Furey summarizes Singh’s conclusion as denying the difference between atheism and theism,

focusing instead on the political implications of [Jesus’] tarrying: rather than hailing Christ as king of kings, Christians must realize that “all kings are dead and gone and that we have kept their myths alive too long.”

A section heading in Singh’s chapter is “The Impossibilities of Political Theology”. His conclusion relates to anarchist and communal philosophies:

According to the political terms explored in this chapter, what might emerge from the recognition of the ascension and loss of the king who was promised? As suggested at the outset and underscored by the empty throne, the suppressed transcript of ascension may be the exposure of absence lurking behind all claims to kingship and to sovereignty more broadly. More radical than critiques that point out the various supports marshaled by sovereign power to exalt itself and protect its position, ascension atheism suggests that there is no sovereign at all. It exposes the tendency to seek, await, and act as if the sovereign is present and real, thus providing space to interrogate why such moves appear necessary in human community at all. It may also help explain the tendency to correlate sovereignty with loss and expenditure, where sovereign assertions of supremacy, inasmuch as they emerge in contexts influenced by Christian thought, display the need to reenact this founding loss that marks visions of community in Christian tradition and in its secular wake [endnote points to Bataille, Agamben, Blanchot, Nancy (bis)]. It raises the watchful warning that when such models of sovereignty claim to represent the people, their own absence and invisibility may be required. It may also expose the problems inherent in Christian political critiques of sovereign power that assert an even more sovereign and exalted Christ in its place. Rather than relativizing earthly power under the supreme lordship of the King of Kings, accepting the abandoned and empty throne means proceeding with the proclamation that all kings are dead and gone and that we have kept their myths alive too long. (146f)

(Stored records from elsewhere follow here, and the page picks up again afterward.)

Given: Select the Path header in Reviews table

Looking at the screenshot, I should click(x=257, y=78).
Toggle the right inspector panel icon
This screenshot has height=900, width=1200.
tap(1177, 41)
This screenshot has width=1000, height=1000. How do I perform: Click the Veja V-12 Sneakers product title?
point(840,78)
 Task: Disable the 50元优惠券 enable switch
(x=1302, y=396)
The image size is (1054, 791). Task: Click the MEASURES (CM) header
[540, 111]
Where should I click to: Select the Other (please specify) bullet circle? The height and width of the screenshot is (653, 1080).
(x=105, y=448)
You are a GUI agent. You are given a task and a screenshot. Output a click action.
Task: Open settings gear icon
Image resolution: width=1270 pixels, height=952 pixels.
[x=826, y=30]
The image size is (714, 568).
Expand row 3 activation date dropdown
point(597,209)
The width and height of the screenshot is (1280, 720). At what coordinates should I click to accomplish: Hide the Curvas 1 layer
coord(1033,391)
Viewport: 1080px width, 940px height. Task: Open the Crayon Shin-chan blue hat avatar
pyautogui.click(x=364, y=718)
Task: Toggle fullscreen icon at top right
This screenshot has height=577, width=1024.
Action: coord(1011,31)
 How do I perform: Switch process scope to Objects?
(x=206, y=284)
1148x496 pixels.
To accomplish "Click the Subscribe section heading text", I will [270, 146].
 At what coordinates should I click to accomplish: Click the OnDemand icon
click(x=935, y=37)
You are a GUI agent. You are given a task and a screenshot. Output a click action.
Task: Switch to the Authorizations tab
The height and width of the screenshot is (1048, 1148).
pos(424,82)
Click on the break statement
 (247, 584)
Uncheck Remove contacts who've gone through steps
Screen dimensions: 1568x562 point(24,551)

Furey shines a light on similar kinds of finds that are only exposed by digging well beneath the surface in other chapters, too. I feel I have often missed the main points with my relatively superficial coverages (link is to the archive of all posts on Varieties of Atheism). The volume opens up thoughts and questions from literary, philosophical, political and theological perspectives that enquire into what might serve as foundations for a richer life, a Dostoevskyian “religion of life”, or for what Newheiser says in another work is “an ethical practice of openness to the unexpected”, a practice that eschews “rigid adherence that is impervious to other possibilities” (156, 132 of Hope in a Secular Age). The thinking and ideas are at a level I have not been exposed to before. It’s a new world of reflection I had not hitherto even suspected existed.

Newheiser, David. Hope in a Secular Age: Deconstruction, Negative Theology, and the Future of Faith. Cambridge University Press, 2019.

Newheiser, David, ed. The Varieties of Atheism: Connecting Religion and Its Critics. Chicago, IL: University of Chicago Press, 2022. https://press.uchicago.edu/ucp/books/book/chicago/V/bo182880666.html.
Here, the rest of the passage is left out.